* **WORK TO BE COMPLETED**:
An exact copy of every entry is needed, with no images.

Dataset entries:
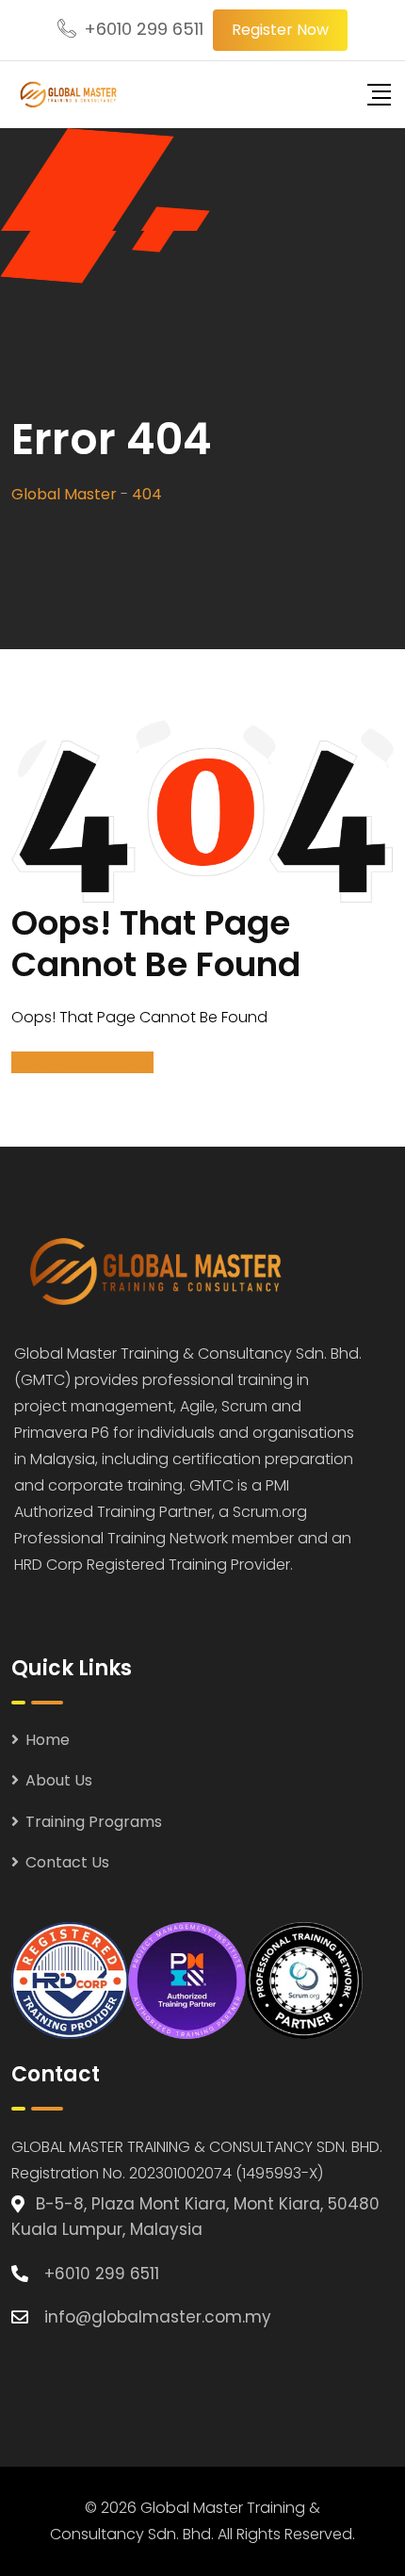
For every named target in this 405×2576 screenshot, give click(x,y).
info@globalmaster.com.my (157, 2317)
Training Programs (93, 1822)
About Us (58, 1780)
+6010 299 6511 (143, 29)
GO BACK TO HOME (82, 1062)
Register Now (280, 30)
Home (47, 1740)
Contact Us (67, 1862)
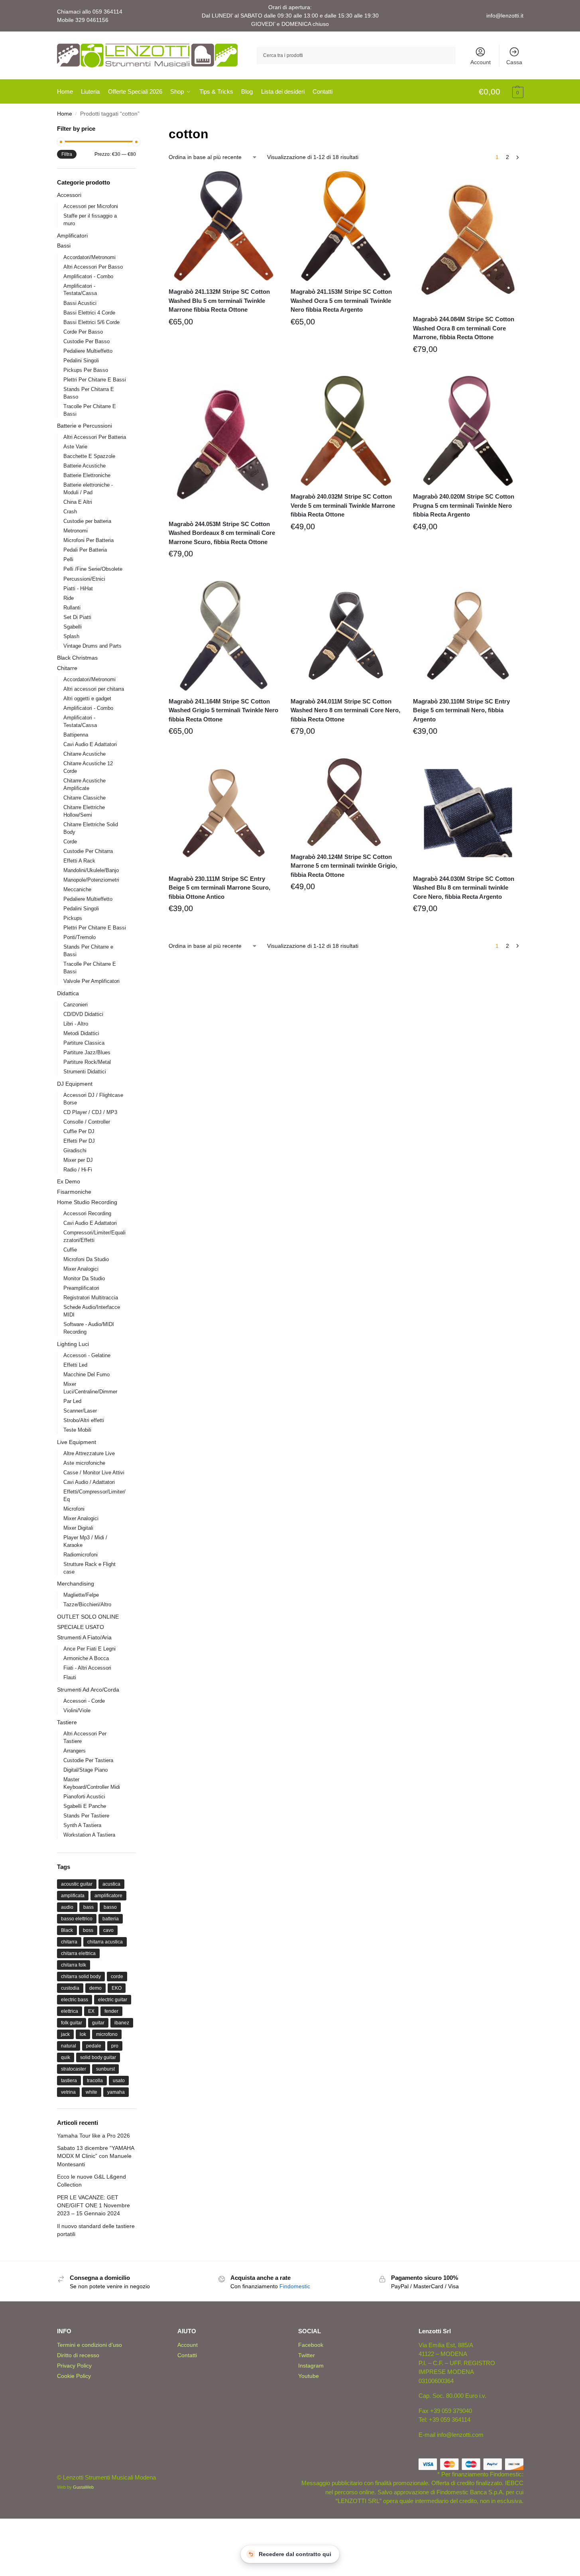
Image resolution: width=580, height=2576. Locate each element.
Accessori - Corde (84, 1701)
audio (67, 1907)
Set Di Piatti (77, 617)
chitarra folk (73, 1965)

* **ANSWER**:
For every named target in this 405×2576 screenshot, give click(x,y).
info@globalmaster.com.my (157, 2317)
Training Programs (93, 1822)
About Us (58, 1780)
+6010 299 6511 (143, 29)
GO BACK TO HOME (82, 1062)
Register Now (280, 30)
Home (47, 1740)
Contact Us (67, 1862)
Image resolution: width=580, height=2576. Locate each element.
Accessori - Corde (84, 1701)
audio (67, 1907)
Set Di Piatti (77, 617)
chitarra folk (73, 1965)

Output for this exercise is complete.